La Résistance face aux forces centrifuges acquises à la partition du Mali doit s’accompagner de la réhabilitation des Forces de Défense et de Sécurité. Cette réhabilitation passe par la réalisation de quatre objectifs dont l’atteinte est à envisager
concomitamment : l’inversion des rapports des forces sur le terrain militaire, la reconquête des zones occupées du territoire national, le cantonnement et le désarmement de toutes les milices armées, la sécurisation des personnes et de leurs biens, le redéploiement de l’Administration pour une bonne distribution des services sociaux de base.
Face à la rébellion, trois actions sont à mener. D’abord, il urge de mettre fin à la prime au séparatisme : distribution sans aucun mérite de sommes d’argent, octroi de faveurs de toutes sortes, en particulier, distribution de grades et d’avancements dans la Fonction publique et dans l’Armée.
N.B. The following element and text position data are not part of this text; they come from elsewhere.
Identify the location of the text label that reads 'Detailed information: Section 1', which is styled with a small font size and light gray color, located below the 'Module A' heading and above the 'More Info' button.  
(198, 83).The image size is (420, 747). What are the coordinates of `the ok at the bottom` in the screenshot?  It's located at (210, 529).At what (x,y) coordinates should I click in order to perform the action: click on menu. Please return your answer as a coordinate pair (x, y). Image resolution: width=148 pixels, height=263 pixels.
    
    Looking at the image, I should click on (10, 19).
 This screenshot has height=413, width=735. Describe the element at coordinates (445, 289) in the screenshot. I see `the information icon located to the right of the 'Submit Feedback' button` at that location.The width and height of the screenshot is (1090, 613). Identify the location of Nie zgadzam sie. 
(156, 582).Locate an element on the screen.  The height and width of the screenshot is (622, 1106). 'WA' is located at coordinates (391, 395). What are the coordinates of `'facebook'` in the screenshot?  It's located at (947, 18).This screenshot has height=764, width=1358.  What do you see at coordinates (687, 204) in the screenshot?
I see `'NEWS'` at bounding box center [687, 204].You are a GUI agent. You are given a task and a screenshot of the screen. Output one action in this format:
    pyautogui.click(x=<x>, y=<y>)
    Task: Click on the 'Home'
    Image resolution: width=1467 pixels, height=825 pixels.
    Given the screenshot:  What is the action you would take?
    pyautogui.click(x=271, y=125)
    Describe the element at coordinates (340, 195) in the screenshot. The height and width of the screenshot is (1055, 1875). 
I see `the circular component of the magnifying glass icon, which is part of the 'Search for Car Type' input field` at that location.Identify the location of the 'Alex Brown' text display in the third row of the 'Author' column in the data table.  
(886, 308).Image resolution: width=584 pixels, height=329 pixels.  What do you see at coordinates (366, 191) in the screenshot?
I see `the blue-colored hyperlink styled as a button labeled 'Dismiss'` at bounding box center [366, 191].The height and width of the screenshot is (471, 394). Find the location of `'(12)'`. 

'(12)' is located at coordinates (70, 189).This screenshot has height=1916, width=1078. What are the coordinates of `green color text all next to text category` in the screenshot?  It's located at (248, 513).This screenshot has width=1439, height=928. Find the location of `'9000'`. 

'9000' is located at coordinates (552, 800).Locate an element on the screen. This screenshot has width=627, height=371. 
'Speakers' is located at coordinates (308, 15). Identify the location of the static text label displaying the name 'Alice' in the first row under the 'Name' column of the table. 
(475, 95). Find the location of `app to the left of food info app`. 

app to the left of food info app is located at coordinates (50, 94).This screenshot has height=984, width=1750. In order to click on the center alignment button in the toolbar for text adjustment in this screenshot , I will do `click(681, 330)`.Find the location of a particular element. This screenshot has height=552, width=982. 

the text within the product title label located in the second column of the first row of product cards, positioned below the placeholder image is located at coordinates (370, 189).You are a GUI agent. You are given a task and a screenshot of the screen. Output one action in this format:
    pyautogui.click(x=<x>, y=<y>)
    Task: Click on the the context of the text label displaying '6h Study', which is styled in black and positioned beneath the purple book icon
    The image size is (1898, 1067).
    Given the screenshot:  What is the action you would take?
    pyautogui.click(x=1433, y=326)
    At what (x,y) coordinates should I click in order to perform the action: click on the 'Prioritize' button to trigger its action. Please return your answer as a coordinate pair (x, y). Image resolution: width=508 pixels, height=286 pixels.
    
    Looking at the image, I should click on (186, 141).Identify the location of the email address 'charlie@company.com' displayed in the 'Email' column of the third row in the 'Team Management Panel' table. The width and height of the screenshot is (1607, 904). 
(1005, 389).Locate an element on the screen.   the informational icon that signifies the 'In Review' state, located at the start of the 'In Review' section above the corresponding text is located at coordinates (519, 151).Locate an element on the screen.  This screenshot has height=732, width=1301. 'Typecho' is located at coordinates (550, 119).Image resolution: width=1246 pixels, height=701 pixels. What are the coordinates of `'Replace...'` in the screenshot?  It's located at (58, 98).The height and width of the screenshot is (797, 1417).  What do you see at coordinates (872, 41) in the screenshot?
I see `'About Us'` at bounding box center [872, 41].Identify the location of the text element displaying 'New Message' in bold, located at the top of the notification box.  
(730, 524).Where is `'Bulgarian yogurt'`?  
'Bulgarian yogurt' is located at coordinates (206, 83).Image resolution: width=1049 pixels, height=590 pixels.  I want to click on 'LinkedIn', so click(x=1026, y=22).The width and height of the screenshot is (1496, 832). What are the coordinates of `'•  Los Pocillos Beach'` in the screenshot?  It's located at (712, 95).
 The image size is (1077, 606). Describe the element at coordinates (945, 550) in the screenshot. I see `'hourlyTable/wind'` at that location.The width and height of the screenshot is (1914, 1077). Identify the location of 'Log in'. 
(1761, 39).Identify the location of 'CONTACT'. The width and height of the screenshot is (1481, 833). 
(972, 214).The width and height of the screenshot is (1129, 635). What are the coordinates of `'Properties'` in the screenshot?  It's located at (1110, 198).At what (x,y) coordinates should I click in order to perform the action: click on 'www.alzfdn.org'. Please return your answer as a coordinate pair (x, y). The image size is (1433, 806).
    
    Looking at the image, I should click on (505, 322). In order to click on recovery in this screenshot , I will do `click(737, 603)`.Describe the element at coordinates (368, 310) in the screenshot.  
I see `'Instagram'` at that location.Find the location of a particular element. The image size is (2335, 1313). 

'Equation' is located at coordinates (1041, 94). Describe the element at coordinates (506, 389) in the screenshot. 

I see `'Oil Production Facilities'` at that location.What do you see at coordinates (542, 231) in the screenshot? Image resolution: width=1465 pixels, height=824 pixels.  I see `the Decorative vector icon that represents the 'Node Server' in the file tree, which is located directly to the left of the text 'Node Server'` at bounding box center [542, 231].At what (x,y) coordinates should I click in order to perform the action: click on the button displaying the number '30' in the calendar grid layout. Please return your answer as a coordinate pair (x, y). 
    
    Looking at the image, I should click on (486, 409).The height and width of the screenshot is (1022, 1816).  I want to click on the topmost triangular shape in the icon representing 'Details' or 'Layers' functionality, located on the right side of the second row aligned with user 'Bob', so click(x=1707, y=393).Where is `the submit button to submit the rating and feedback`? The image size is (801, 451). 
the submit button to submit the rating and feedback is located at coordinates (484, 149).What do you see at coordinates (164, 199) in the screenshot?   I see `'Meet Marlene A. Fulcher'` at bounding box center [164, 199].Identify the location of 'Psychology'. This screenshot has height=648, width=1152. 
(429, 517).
Une telle pratique doit être abandonnée car elle encourage la perpétuation de la crise. Celle-ci finit par devenir un lucratif fonds de commerce dans les mains de quelques individus qui prennent la majorité des populations du nord du Mali en otages.
Ensuite, la relecture consensuelle de l’Accord pour la paix et la réconciliation au Mali issu du processus d’Alger s’impose. Quatre ans après sa signature, il n’a eu, comme effet, que de contribuer au pourrissement de la situation. Cela profite aux rebelles séparatistes qui ont obtenu par son intermédiaire ce qu’ils n’ont pas pu obtenir par les armes. De même, le pourrissement contribue à la réalisation de la stratégie visant à rendre irréversible le processus de partition du Mali à plus ou moins long terme.
Enfin, l’attitude face aux rebelles doit être clarifiée. A la rébellion, il n’existe qu’une solution : que ceux qui l’ont déclenchée y renoncent. Les dirigeants séparatistes qui s’inscrivent dans la dynamique d’un Mali un et indivisible, laïc et démocratique, doivent être traités avec égards. Ceux qui continueront à vouloir casser le Mali doivent s’attendre à faire face à l’Armée Nationale, force légitime de l’Etat et aux rigueurs de la loi.
Telles sont les actions à entreprendre au plan intérieur.
Au plan international, une clarification s’impose pour bien différencier le rôle de la France de celui de l’ONU. Les deux rôles, actuellement, ne se distinguent pas l’un de l’autre. La MINUSMA est une création de l’ONU. Mais, en son sein, ce sont quinze Français, civils et militaires, qui détiennent l’essentiel des postes de décision. Cela a, comme conséquence, une confusion des rôles entre le mandat que l’ONU entend exercer et les choix stratégiques et politiques des autorités françaises : à travers la MINUSMA, c’est bien la France qui exerce indirectement son autorité sur le Mali, ce qui ne se doit pas.
Il revient au Mali de sortir définitivement de ce jeu de dupes. Il le peut en recourant aux articles 51 et 54 de la Charte des Nations Unies. Il est agressé par des mercenaires venus de l’extérieur. Il se trouve donc dans une situation de légitime défense. Il peut donc recourir à l’article 51 qui encadre juridiquement l’action de l’ONU en cas de menace contre la paix, de rupture de la paix et d’acte d’agression.
L’article 54 autorise un pays membre victime d’une agression extérieure de demander l’aide d’un autre pays membre pour l’aider à se défendre. C’est au terme des dispositions de cet article que les Français sont intervenus au Mali avec l’opération Serval en janvier 2013, au Tchad en février 2019 et les Russes, en Syrie, en septembre 2015.
Les différentes actions décrites ci-dessus auront, comme corollaires : la paix retrouvée, la stabilité restaurée. A partir de ce moment, en toute sérénité, de nouveau, les Maliens, dans leur diversité, se retrouveront pour procéder aux réformes constitutionnelles, institutionnelles, politiques et administratives nécessaires afin de refonder l’Etat et retrouver le vivre ensemble.